Aminoglycoside doses, serum levels, and their relation with ototoxicity is another controversial issue in the literature [17]. In a review, Rao et al. indicated that a single dose is superior to multiple doses to avoid toxic levels; however, the authors reported no difference between groups in terms of nephrotoxicity and ototoxicity [20]. Ahmed et al. reviewed 103 patients over 23 years and reported that gentamicin can be vestibulotoxic at any dose, in any regimen, and at any serum level [21]. De Klaver et al. reported a sudden reversible hearing loss in a 70-year-old patient after administration of 400 mg of systemic gentamicin, with severe and irreversible hearing loss in the same patient after implantation of gentamicin-loaded beads [11]. In our study, GLBC containing 0.5 g of gentamicin was administered to patients in the gentamicin group and audiometric threshold shifts, which represent ototoxicity, occurred in 20% of our patients at the postoperative 3rd day. However, none of our patients had clinical complaints.
Pharmacodynamic studies showed that local administration of gentamicin produces low serum levels without toxic serum levels; however, several studies showed the development of ototoxicity and nephrotoxicity even after local gentamicin administration [10–12,22,23]. Downes et al. investigated the clearance of gentamicin in patients who underwent arthroplasty using GLBC [24]. The authors measured gentamicin levels in drainage fluid, serum, and urine, which decreased to negligible levels at the postoperative 5th day [24]. They reported two types of gentamicin release; one group showed a peak level within hours, while the other group showed a gradual peak between the postoperative 1st and 3rd days [24]. When we compared patients who underwent primary TKA using either GLBC or standard bone cement with no loaded antibiotics, we observed a reversible ototoxic effect of gentamicin according to the audiometric evaluation performed at the 3rd postoperative day. The detected ototoxicity was resolved gradually within a mean time of 4 weeks. The peak level within hours or gradual elevation of serum gentamicin level within the first few days after local administration of GLBC, which was demonstrated previously by Downes et al., may explain the mechanism of ototoxicity detected at the 3rd postoperative day in our patients [24]. Furthermore, in the case of systemic gentamicin administration as part of a postoperative antibiotic regimen, this mechanism may predispose to permanent audiometric threshold shifts in such patients.

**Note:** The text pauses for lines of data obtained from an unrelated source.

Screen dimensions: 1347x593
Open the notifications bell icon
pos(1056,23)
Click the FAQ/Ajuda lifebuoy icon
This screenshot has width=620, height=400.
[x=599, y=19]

Two main limitations were noted in this study. First, serum levels of gentamicin were not investigated in this study to evaluate the toxic doses. However, it was previously reported that gentamicin could be ototoxic at any dose, in any regimen, and at any serum level [21]. Second, a relatively small number of patients were evaluated. However, this study was the first in the literature that reported audiometric threshold shifts diagnosed as ototoxicity after using gentamicin ALBC in primary TKA. Analyses of the data in comparison to a similar cohort as a control group provided a detailed understanding of gentamicin-related ototoxicity.
According to our results, audiometric threshold shifts can be detected in patients who undergo primary TKA using gentamicin-loaded bone cement. However, no permanent shifts were observed during close follow-up. Orthopedic surgeons should consider the potential risk of ototoxicity after using gentamicin-loaded bone cement in primary TKA even if 0.5 g of gentamicin is locally administrated.